### DATA RECORDS

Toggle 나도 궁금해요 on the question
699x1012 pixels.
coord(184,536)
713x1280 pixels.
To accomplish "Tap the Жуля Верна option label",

######

**INSTRUCTIONS FOR THE TASK:** The records above are to be duplicated exactly, every one of them.

**SOLUTION BELOW:**
Toggle 나도 궁금해요 on the question
699x1012 pixels.
coord(184,536)
713x1280 pixels.
To accomplish "Tap the Жуля Верна option label",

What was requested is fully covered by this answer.